Even a Torino-9 asteroid would render most human life extinct as a result of the effects of a nuclear winter scenario: so many trillions of dust hurled into the atmosphere from the obliterating impact that sunlight would be reduced and a suffocating winter lasting decades ensue with the death of most plant life. With that extirpation, any remaining human life would certainly follow.

Granted, there IS an effect (which is only now being thoroughly studied using numerical codes in celestial mechanics) that has a remote chance of altering the path of an asteroid and sparing us. It's called the YORP effect and is produced when the surface of an asteroid say, is heated by sunlight and re-radiates the absorbed energy at thermal (e.g. infrared) wavelengths. The absorbed and emitted photons produce tiny torques on the body which can alter its spin rate and obliquity - BUT over planetary timescales. Thus, if some mammoth asteroid were directed toward us, the action of the YOPR effect acting over those time scales might cause a minute deflection- enough for us to escape. But I wouldn't put any money on that bet. None!

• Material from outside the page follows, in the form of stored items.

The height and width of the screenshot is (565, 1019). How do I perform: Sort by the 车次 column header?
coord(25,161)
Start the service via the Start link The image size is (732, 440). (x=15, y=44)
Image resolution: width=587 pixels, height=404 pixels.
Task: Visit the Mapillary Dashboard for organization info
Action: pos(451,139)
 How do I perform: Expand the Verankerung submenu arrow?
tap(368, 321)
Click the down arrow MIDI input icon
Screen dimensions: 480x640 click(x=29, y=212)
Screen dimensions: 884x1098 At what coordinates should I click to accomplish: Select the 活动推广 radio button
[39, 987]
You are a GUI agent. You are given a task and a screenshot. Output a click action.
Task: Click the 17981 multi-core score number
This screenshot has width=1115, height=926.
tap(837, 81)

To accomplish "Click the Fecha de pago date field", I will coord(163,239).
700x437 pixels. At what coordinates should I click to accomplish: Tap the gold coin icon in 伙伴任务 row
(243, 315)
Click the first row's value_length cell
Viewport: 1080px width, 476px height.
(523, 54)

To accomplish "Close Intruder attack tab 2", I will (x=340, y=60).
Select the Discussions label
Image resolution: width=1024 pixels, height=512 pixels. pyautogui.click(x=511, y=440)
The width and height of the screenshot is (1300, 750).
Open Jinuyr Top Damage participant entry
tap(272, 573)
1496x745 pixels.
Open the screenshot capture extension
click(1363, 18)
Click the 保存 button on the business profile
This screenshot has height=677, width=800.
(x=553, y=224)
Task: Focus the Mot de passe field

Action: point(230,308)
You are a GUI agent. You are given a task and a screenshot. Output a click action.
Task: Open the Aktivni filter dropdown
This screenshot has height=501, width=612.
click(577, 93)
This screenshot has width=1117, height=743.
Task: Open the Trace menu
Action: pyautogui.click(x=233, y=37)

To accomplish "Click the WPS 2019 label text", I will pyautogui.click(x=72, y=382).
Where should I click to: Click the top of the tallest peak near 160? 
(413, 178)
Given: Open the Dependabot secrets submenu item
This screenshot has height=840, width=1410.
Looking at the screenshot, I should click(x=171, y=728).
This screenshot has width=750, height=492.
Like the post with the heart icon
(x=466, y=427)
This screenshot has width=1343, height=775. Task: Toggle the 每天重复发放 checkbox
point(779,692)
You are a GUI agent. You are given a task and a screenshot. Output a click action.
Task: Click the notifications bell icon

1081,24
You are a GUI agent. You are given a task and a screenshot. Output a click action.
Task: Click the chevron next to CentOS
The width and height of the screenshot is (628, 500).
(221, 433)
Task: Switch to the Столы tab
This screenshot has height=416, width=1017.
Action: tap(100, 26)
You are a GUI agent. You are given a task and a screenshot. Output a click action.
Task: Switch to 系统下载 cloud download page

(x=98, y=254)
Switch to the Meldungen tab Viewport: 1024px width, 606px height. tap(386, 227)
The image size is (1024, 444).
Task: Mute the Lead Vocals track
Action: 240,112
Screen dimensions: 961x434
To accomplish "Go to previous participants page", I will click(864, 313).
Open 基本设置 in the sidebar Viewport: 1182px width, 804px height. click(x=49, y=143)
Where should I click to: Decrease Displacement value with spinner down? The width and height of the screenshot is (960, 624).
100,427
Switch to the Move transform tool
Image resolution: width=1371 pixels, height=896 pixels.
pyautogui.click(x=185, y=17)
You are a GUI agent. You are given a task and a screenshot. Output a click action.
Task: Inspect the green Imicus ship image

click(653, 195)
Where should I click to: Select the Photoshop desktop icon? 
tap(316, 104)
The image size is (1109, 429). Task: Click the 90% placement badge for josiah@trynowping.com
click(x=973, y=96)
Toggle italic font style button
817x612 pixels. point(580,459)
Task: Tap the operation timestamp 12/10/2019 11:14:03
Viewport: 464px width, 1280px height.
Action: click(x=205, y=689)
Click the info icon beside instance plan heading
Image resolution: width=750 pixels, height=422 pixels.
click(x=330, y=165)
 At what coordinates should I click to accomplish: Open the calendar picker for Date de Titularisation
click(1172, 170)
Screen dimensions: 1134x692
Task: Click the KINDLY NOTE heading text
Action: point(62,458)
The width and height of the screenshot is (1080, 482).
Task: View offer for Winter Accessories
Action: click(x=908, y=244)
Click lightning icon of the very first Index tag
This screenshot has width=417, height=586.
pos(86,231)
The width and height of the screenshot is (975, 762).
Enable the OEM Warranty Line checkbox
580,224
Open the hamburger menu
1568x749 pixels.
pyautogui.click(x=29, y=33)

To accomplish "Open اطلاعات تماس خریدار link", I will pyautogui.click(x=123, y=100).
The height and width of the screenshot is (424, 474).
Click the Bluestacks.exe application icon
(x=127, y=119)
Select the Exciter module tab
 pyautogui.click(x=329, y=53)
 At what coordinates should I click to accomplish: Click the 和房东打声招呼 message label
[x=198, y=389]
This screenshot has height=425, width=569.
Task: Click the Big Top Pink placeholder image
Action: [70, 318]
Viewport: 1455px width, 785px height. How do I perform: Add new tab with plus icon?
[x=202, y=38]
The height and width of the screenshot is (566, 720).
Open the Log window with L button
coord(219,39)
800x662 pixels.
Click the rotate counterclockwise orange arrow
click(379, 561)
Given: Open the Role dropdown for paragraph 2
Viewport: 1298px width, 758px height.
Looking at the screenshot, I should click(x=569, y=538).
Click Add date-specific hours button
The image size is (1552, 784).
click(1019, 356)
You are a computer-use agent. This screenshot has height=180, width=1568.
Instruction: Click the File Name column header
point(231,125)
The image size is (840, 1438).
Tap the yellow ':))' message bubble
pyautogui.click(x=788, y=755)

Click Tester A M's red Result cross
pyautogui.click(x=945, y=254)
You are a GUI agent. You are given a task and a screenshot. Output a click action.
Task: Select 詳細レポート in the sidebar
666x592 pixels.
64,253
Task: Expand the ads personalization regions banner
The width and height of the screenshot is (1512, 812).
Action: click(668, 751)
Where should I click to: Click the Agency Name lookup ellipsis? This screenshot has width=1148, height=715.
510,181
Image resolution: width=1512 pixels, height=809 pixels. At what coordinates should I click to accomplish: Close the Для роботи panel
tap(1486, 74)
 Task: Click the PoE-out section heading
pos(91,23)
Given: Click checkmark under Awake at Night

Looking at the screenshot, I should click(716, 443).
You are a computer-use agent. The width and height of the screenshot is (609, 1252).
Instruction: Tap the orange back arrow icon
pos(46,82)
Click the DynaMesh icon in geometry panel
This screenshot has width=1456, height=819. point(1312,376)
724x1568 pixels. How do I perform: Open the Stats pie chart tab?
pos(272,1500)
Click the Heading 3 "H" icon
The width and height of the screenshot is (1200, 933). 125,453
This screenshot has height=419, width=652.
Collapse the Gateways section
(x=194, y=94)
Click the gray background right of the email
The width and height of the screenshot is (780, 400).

We have the proto-basis for deep space exploration and colonization as the MIT course site I cited shows. Nuclear powered propulsion could complete a trip to Alpha Centuari system in less than 45 years. Ion propulsion could do it in a little bit more. As long as we toss our hands up and cry and whine "Boo,hoo that's too hard!" we are sitting ducks and deserve to get exterminated by any Big one that arrives.